_Prompt_. Print the lines of the records below verbatim, beginning with the line that contains "This screenshot has" and stopping after the line that contains "pyautogui.click(x=672, y=8)". Both of those lines are included.

_Source data_.
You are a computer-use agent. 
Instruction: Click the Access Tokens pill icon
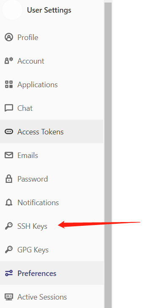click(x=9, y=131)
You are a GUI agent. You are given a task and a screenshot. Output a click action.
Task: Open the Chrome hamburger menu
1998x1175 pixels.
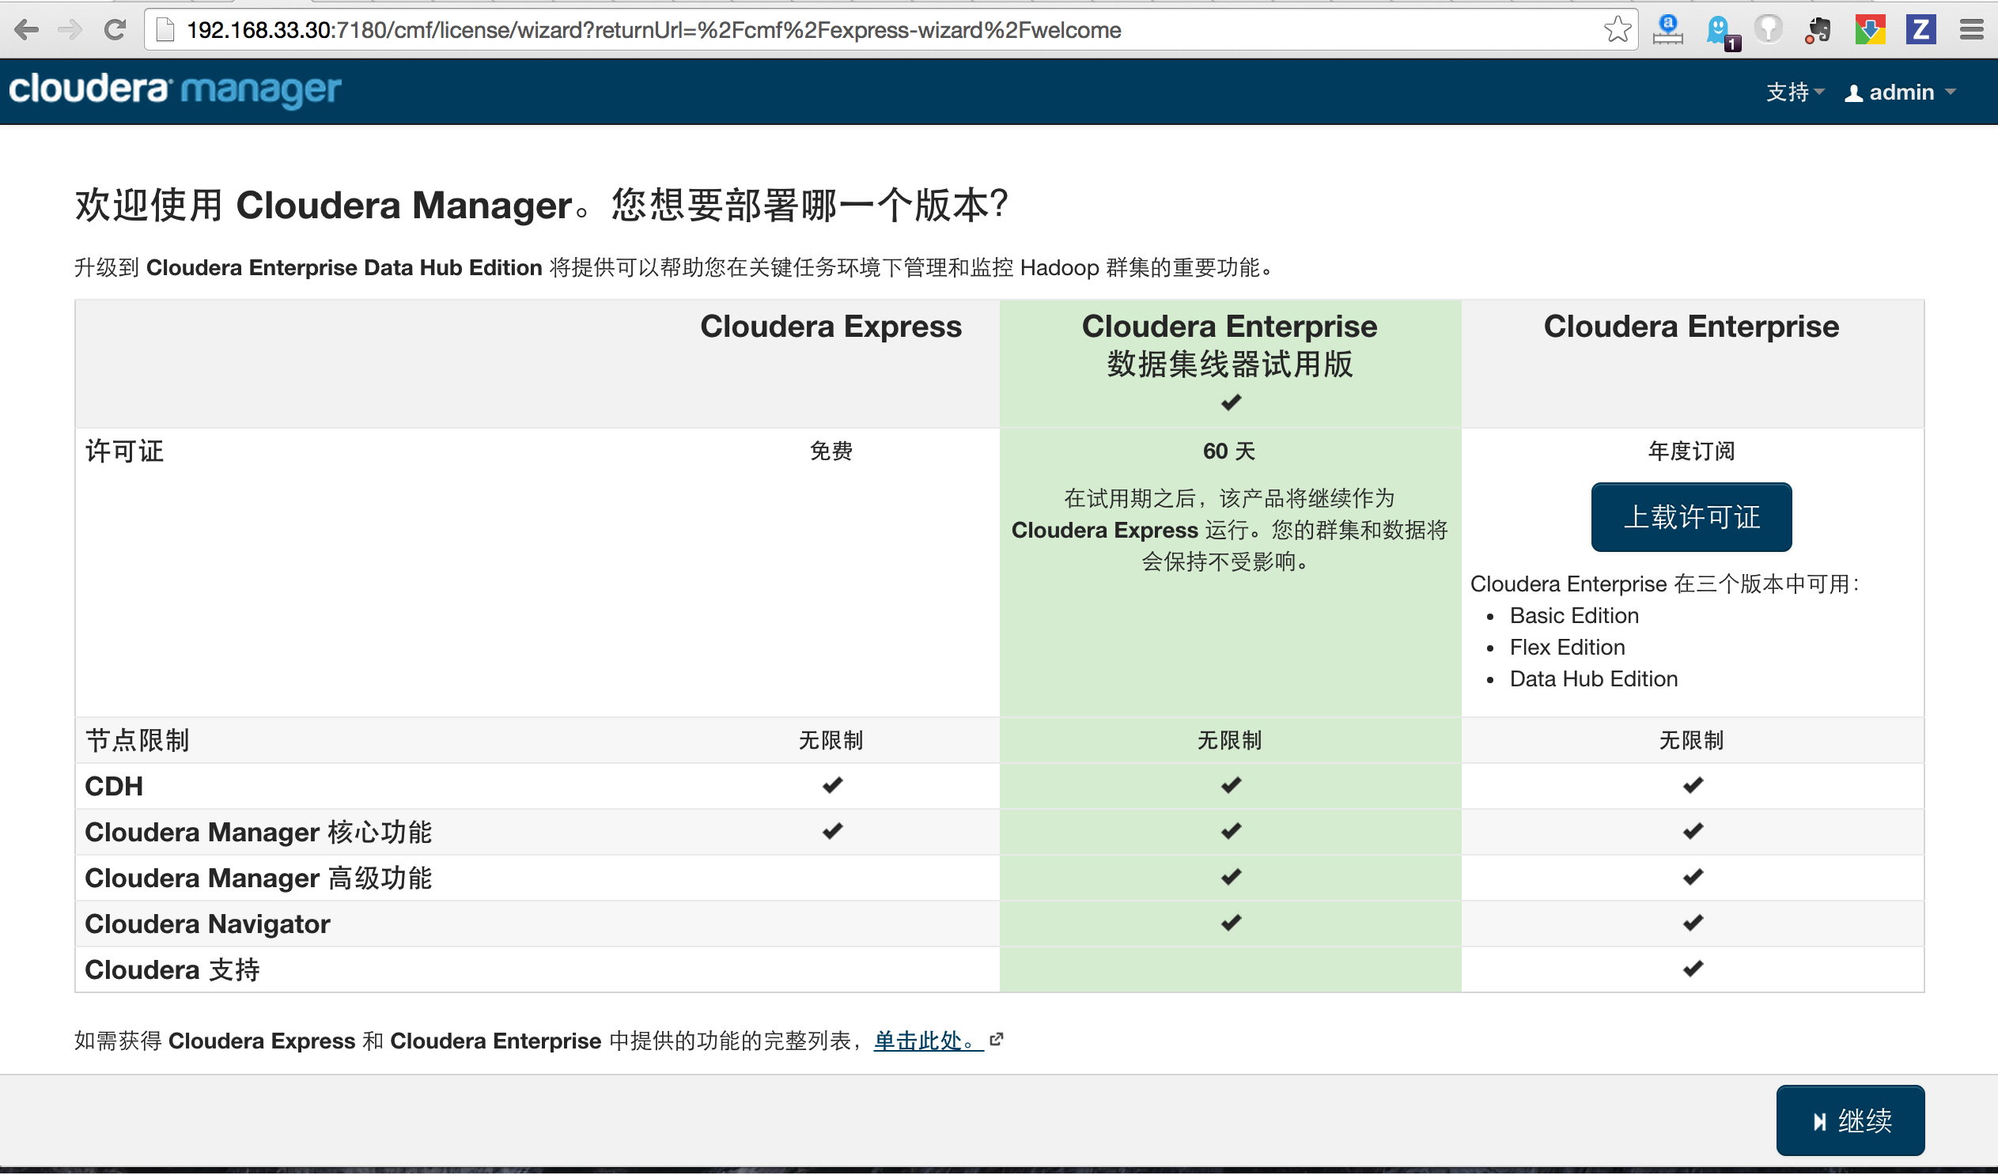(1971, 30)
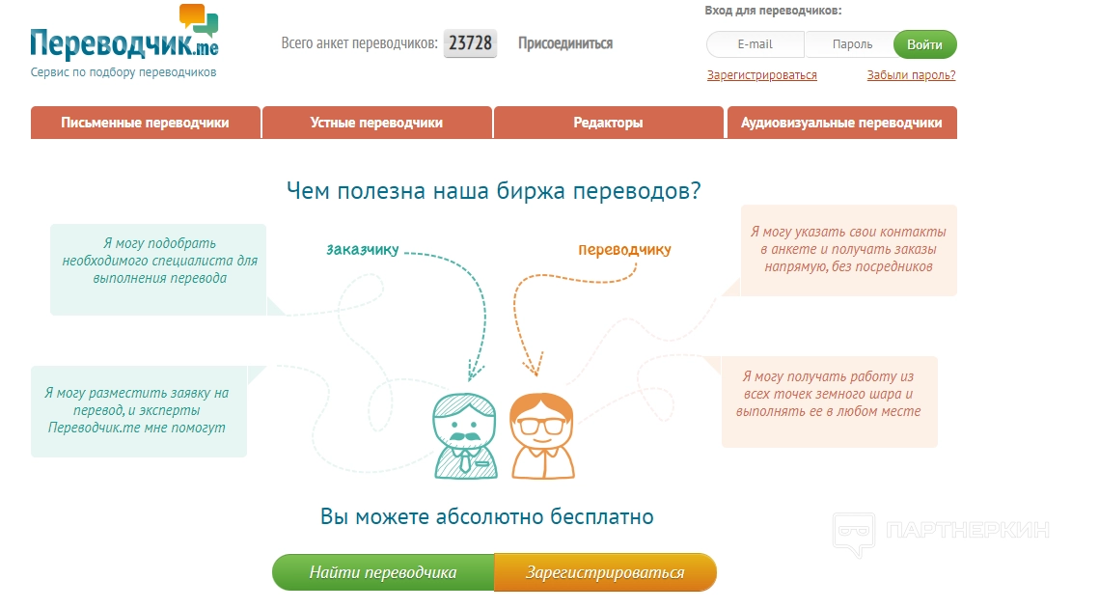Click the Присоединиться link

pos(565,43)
...
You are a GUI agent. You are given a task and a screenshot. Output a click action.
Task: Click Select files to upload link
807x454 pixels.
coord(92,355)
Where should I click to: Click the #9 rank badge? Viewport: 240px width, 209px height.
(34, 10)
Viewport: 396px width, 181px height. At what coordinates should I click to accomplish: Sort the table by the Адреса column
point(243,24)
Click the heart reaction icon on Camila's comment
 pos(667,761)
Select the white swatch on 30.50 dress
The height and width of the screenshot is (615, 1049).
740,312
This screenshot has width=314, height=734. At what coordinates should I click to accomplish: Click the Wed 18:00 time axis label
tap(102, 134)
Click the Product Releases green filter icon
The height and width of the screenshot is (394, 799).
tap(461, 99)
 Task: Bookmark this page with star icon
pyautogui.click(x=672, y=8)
==
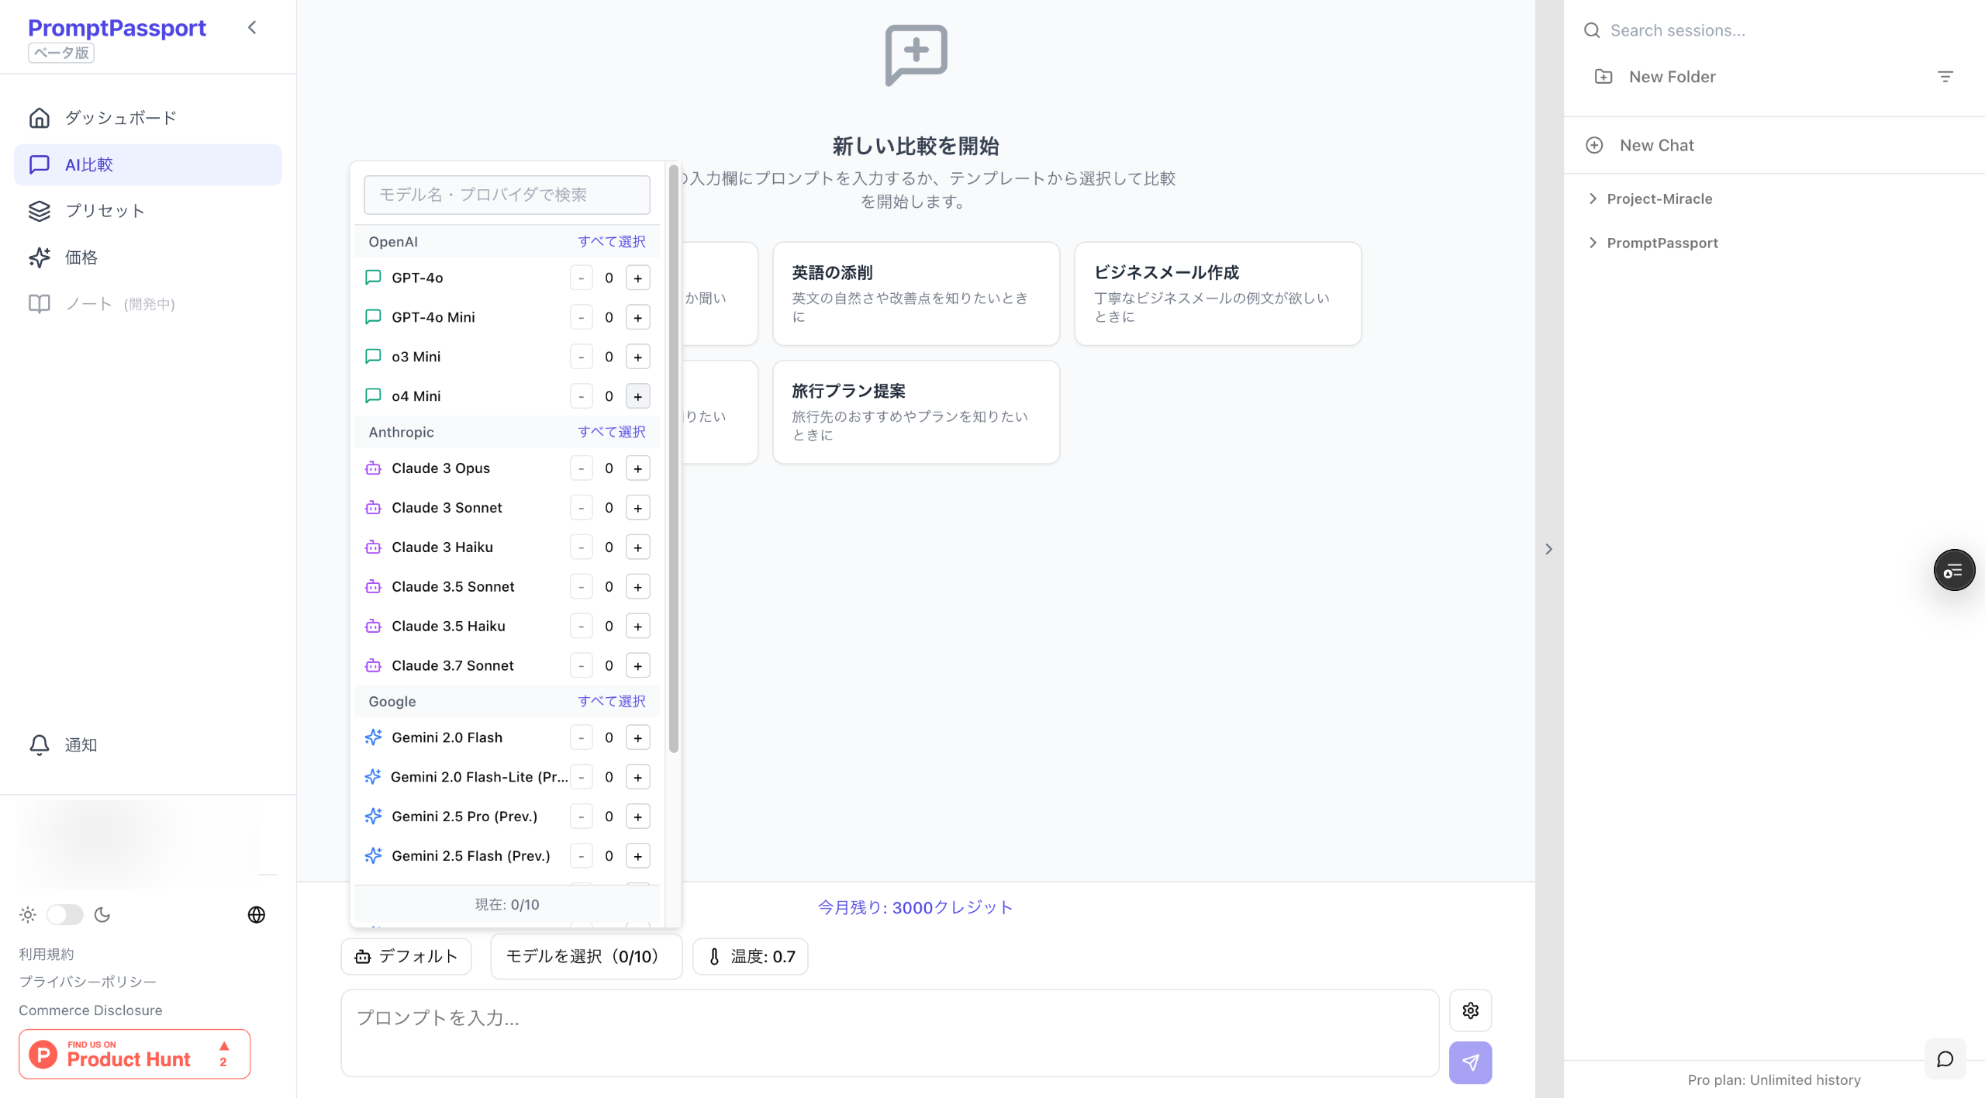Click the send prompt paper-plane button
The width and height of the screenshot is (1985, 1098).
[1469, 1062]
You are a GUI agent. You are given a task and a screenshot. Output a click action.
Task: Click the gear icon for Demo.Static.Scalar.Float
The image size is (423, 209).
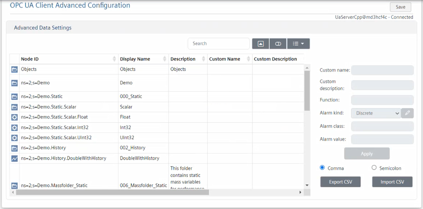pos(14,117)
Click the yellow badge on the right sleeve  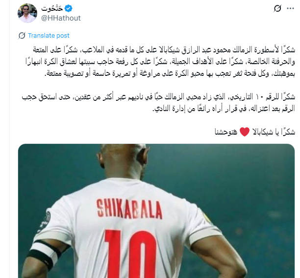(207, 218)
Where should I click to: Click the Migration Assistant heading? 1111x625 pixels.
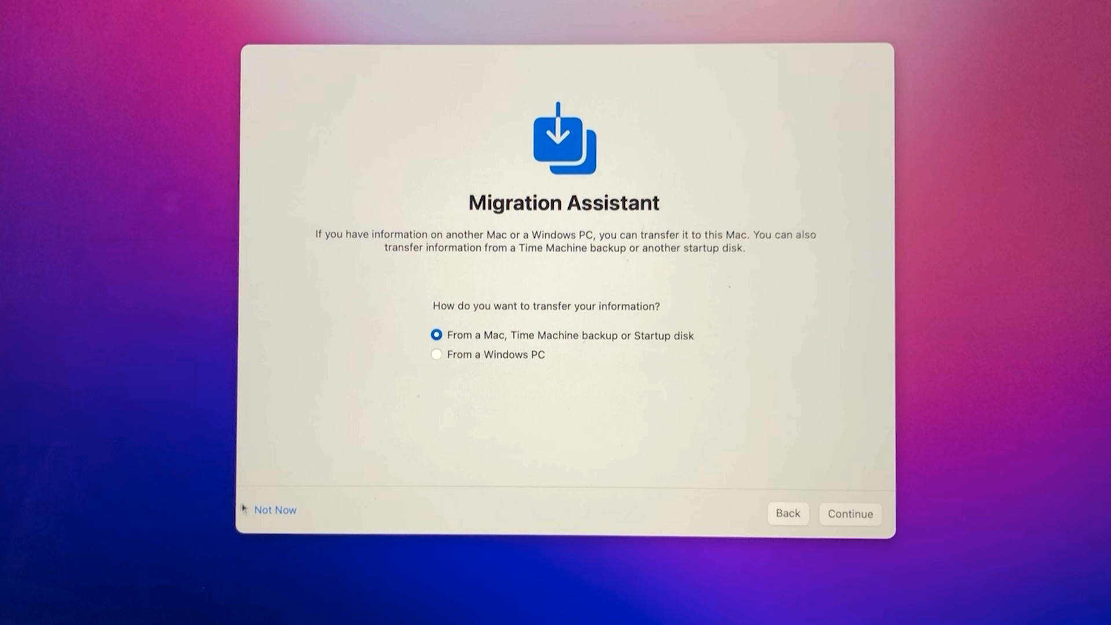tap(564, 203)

_Answer below_.
This screenshot has width=314, height=734. At what coordinates should I click to accomplish: Click the Wed 18:00 time axis label
tap(102, 134)
Click the Product Releases green filter icon
The height and width of the screenshot is (394, 799).
tap(461, 99)
 Task: Bookmark this page with star icon
pyautogui.click(x=672, y=8)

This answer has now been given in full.